__Task to carry out__:
In the data below, which lines hold "Google"? Copy every one.

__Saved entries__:
══════

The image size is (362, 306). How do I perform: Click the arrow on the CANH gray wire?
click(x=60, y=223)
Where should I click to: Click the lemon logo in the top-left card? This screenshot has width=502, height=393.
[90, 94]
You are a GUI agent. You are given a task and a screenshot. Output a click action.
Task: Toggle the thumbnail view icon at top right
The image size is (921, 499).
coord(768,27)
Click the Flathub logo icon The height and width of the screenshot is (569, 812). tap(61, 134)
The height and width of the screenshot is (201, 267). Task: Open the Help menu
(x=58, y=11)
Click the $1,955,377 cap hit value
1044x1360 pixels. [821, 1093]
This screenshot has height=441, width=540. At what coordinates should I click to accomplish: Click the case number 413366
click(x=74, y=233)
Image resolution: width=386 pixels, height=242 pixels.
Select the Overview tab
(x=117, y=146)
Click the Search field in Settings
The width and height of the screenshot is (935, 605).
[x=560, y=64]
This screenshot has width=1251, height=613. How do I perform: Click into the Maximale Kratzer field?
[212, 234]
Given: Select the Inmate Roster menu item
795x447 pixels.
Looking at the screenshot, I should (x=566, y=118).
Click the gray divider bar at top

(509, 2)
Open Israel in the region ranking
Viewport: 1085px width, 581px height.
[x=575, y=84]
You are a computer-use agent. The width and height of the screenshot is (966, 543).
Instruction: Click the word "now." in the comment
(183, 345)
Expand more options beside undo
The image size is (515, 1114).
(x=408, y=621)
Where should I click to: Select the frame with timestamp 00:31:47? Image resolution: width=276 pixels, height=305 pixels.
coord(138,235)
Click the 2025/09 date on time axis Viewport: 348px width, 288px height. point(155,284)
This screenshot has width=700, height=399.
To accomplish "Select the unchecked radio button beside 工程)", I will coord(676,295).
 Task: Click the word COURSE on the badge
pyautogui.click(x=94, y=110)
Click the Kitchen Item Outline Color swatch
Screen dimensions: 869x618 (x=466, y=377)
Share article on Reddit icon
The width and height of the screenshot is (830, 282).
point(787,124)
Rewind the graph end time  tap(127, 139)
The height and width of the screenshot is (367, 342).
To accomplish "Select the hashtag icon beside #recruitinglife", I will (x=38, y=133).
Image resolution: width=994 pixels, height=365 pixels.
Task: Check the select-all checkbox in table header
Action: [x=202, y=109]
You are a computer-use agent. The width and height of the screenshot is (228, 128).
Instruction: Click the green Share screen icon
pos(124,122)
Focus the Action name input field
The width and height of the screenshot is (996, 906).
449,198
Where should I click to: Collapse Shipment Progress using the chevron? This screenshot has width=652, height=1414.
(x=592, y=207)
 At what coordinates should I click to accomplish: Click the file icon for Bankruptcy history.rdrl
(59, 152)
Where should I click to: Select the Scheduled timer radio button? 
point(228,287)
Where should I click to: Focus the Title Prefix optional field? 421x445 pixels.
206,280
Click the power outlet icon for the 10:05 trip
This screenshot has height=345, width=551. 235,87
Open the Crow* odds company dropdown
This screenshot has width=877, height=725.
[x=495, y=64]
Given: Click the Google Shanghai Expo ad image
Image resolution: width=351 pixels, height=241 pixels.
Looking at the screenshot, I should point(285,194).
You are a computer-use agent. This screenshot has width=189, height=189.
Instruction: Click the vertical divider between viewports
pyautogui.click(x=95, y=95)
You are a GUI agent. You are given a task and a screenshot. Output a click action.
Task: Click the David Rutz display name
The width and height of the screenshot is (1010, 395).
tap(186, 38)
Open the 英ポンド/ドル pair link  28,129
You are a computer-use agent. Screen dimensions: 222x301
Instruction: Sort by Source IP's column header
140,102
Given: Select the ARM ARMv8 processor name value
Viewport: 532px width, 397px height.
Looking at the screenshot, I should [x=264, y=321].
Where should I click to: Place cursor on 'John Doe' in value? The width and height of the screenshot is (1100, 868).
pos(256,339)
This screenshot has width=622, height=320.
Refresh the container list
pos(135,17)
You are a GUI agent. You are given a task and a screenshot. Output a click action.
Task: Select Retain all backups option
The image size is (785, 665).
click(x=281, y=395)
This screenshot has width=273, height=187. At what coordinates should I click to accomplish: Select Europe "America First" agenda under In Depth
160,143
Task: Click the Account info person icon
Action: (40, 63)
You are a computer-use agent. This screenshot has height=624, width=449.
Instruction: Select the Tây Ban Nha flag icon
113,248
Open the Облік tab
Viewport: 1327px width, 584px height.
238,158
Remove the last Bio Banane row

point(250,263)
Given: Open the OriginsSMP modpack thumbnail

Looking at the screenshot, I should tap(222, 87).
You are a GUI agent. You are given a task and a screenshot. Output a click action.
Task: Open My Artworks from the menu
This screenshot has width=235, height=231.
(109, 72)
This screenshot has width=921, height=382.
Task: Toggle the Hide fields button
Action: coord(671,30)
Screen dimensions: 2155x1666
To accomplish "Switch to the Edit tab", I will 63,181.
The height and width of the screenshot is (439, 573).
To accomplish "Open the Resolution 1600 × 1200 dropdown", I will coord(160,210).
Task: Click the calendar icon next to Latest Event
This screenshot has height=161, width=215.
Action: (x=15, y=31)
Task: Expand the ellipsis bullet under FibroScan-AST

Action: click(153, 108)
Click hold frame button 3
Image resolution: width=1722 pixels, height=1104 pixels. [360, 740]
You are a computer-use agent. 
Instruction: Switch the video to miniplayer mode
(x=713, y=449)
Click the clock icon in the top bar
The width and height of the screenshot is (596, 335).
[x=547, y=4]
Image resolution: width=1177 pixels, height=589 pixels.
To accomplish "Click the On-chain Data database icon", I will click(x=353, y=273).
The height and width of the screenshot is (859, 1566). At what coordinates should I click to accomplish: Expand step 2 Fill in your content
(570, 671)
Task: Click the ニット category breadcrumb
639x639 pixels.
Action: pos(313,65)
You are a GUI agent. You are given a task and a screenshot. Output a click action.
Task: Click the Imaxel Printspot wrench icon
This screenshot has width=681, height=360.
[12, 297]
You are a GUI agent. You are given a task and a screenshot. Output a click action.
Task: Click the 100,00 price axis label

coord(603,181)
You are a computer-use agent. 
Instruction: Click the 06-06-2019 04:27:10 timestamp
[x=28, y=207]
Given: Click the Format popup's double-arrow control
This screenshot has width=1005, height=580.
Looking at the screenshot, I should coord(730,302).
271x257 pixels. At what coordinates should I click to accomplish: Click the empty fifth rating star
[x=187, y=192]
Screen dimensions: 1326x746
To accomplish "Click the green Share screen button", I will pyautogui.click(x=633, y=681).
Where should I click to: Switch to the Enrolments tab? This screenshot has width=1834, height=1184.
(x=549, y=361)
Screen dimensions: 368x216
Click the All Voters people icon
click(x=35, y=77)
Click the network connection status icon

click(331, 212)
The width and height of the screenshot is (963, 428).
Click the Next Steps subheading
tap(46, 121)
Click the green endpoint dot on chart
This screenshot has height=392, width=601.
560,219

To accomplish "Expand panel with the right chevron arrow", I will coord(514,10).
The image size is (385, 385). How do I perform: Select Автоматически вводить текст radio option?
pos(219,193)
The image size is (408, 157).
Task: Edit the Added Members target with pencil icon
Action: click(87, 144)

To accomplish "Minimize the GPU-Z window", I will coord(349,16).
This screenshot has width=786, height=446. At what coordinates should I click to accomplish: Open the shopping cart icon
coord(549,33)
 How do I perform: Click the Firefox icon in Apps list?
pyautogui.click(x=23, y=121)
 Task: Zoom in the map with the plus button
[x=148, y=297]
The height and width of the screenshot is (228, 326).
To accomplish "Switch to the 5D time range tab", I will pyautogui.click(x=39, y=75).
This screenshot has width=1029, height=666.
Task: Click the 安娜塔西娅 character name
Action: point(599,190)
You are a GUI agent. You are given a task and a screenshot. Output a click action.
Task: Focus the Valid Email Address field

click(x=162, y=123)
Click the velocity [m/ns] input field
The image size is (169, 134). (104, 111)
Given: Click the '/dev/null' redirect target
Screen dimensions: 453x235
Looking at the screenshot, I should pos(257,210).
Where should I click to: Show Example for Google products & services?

══════

__Task response__:
Given: Click the Google Shanghai Expo ad image
Where should I click to: Show Example for Google products & services?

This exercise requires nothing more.